This problem arose while I was trying to solve exercise 6.41 in Folland's real analysis.
Suppose $1<p\leq \infty$ and let $q$ be the conjugate exponent of $p$ (i.e. $p^{-1}+q^{-1}=1$). If $T$ is a bounded operator in $L^p$ such that $$ \int (Tf) g = \int f(Tg) \qquad \forall f,g\in L^P\cap L^q $$ then can one show that $T$ is linear?
I was able to show that for any functions $f_1, f_2$ on $L^p\cap L^q$ and any $g\in L^p \cap L^q$ we have
$$
\int (T[f_1+f_2]) g = \int (Tf_1 + Tf_2)g
$$
I am not sure how to proceed from here. Any hints are appreciated.

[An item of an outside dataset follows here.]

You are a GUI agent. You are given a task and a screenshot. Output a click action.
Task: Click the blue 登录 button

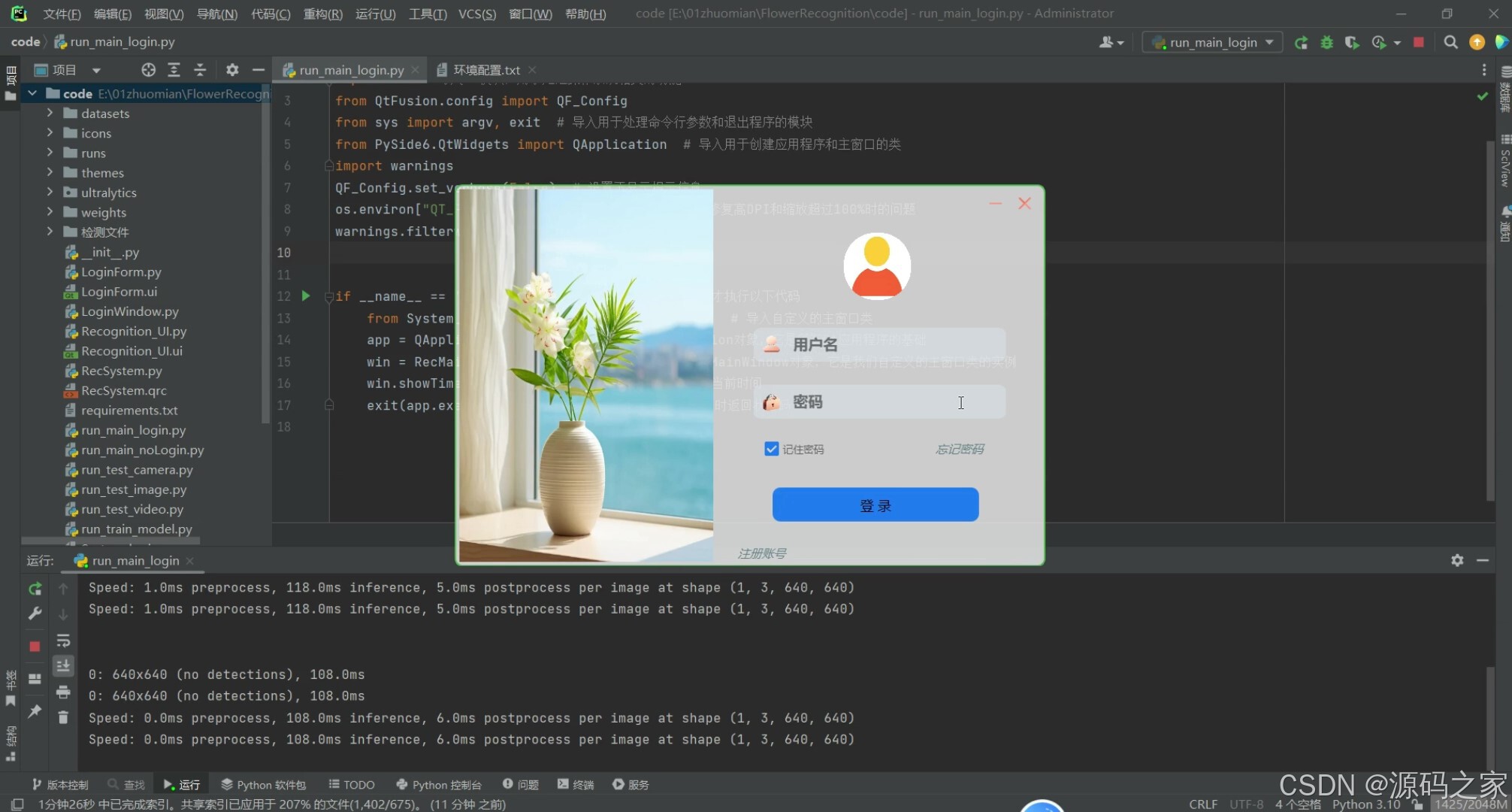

My ultimate goal is to extend $T$ to a bounded operator on $L^r$ where $r$ is some number between $p$ and $q$. If there is another approach which does not require to show that $T$ is linear that would also solve my problem as well.
Thanks in advance.
It seems to me like you are pretty much done. Indeed, if you can show that $$\int (T[f_1 + \alpha f_2])g = \int (Tf_1 + \alpha Tf_2)g$$ for all $g \in L^p \cap L^q$, then by boundedness of $T$ and density of $L^p \cap L^q$ in $L^q$, you have $$\int (T[f_1 + \alpha f_2])g = \int (Tf_1 + \alpha Tf_2)g, \,\,\, \forall g \in L^q.$$ But then $h \in L^p$ defined by $h = T[f_1 + \alpha f_2] - Tf_1 - \alpha Tf_2$ satisfies $$\int hg = 0, \,\,\, \forall g \in L^q$$ and so $$\| h \|_p = \sup_{g \in L^q, \|g \|_q \le 1} \left \lvert \int hg \right\rvert = 0$$ which shows that $h = 0$ and thus $$T[f_1 + \alpha f_2] = Tf_1 + \alpha Tf_2,$$ so $T$ is linear.